### Exercise objective
Please state what the asker in the forum question on the weak law of large numbers guesses they will have to do.

** start of Source excerpt **

Show that a sequence of Random Variables $(X_i)_{i \in \mathbb{N}}$ obeys the weak law of large numbers given certain conditions on $\rho(X_i,X_j)$

Question

Say I have a sequence of Random (real-valued) Variables $(X_i)_{i \in \mathbb{N}}$ such that $E[X_i] = \mu, Var(X_i)=\sigma^2$. Furthermore say there exists one $k \in \mathbb{N}$ such that $\rho(X_i,X_j) = 0$ for $|i-j|>k$. a.k.a. the random variables are uncorrelated as soon as they are far enough apart in the sequence ($k$ apart, to be precise.) Now I want to show, that the sequence $(X_i)_{i \in \mathbb{N}}$ obeys the weak law of large numbers, a.k.a. $$\lim_{n \to \infty} P \left( \left|\frac{1}{n}\sum_{k=1}^{n}(X_k-E[X_k]) \right| \geq \epsilon \right)= 0$$

My guess is that I have to tweak the standard proof somehow. There are proofs available here on stackexchange for similar hypotheses, but none quite like the one I'm searching for.

** end of Source excerpt **
** start of Stored rows **

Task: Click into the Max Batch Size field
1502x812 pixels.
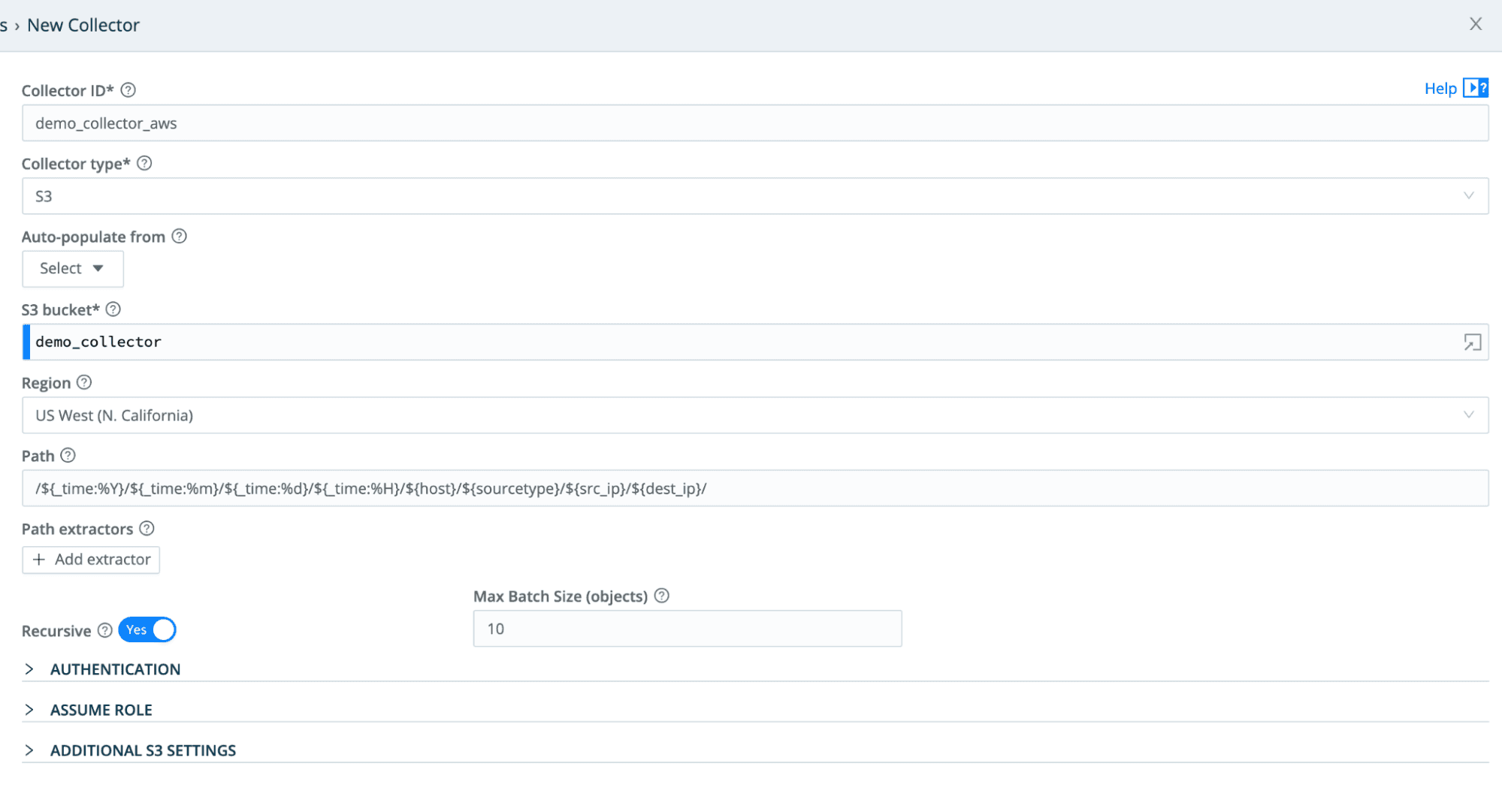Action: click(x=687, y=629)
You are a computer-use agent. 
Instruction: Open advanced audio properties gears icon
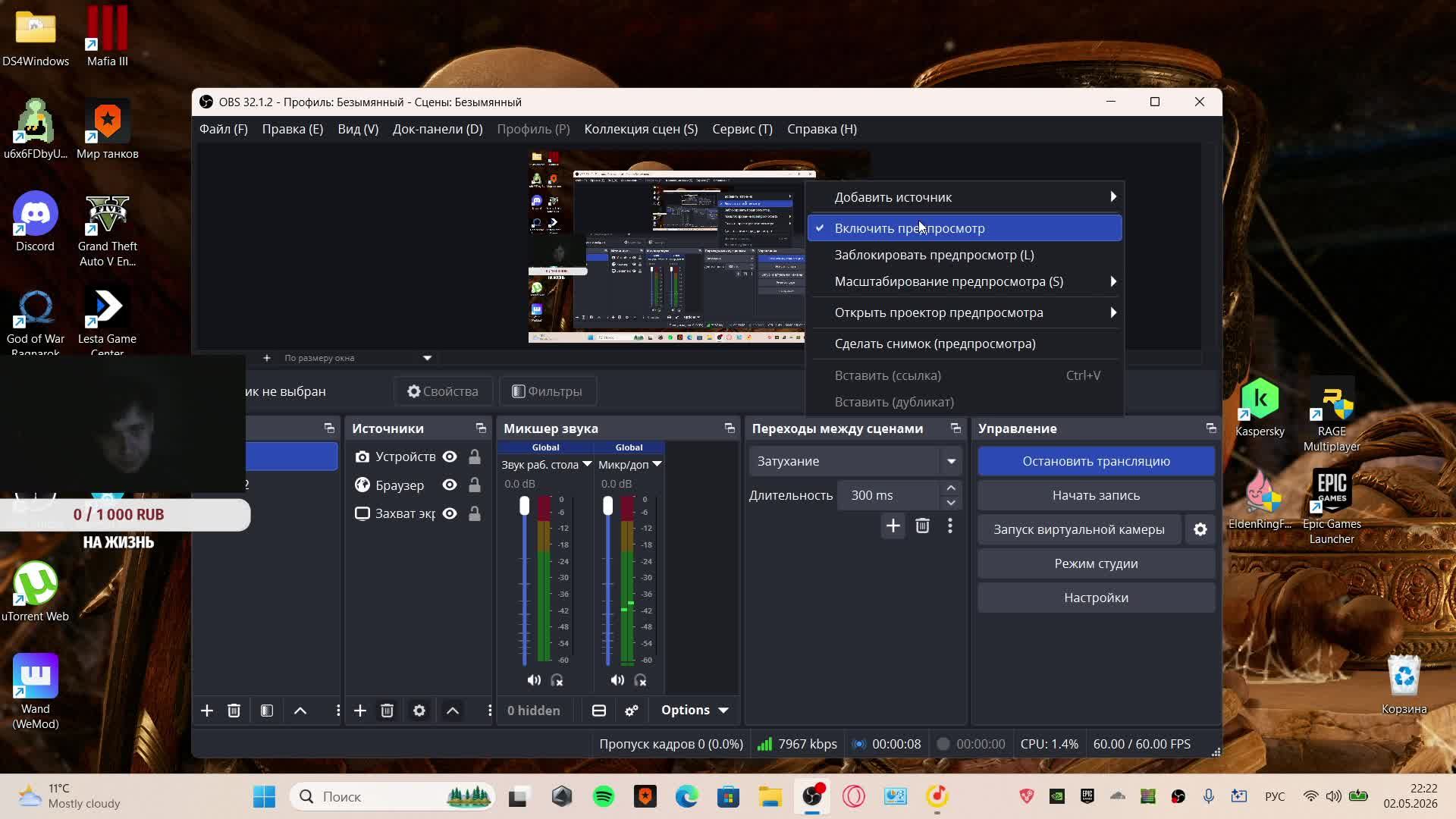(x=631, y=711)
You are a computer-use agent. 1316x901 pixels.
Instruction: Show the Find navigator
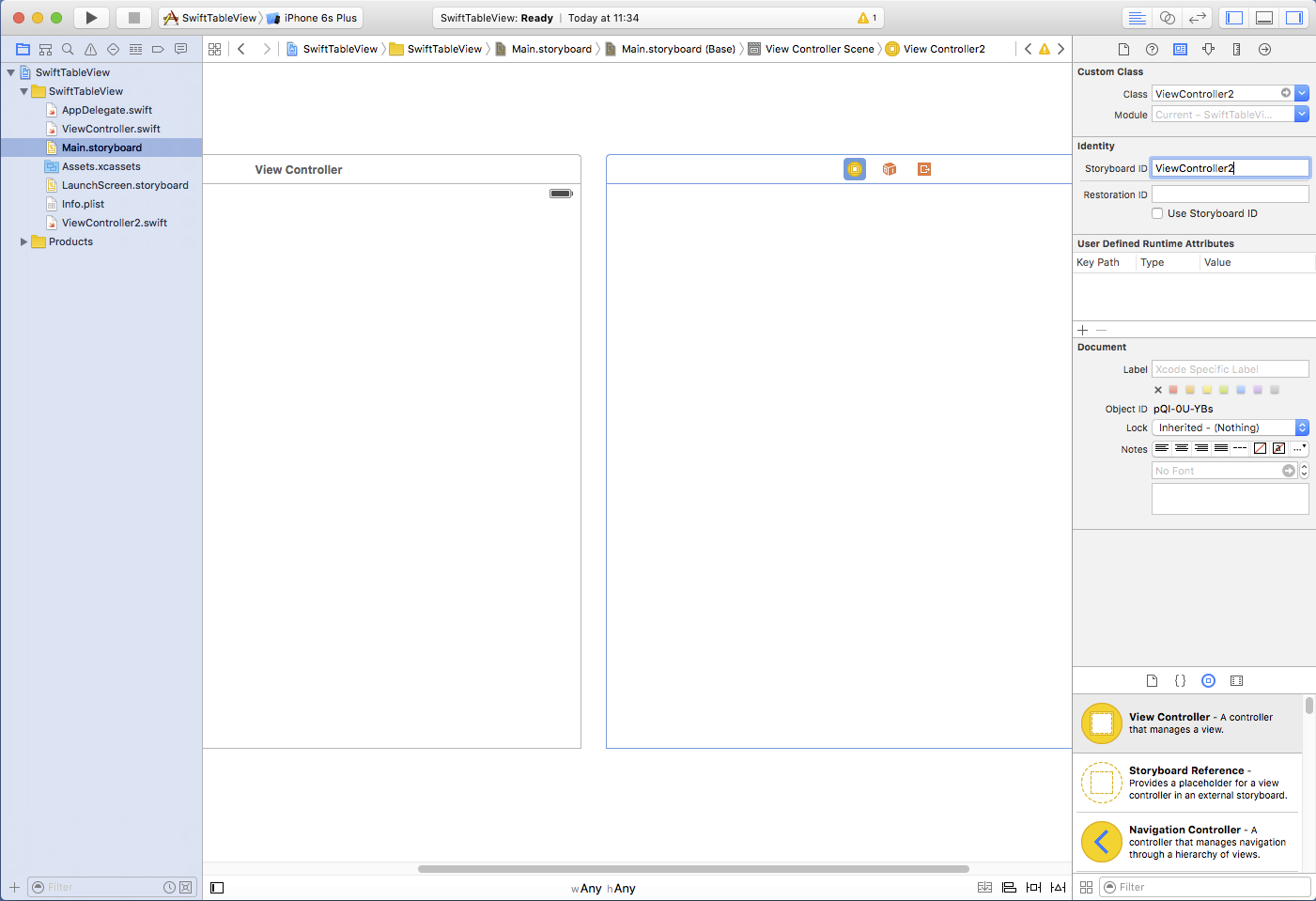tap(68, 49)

** end of Stored rows **

### Result
Tweak the standard proof somehow.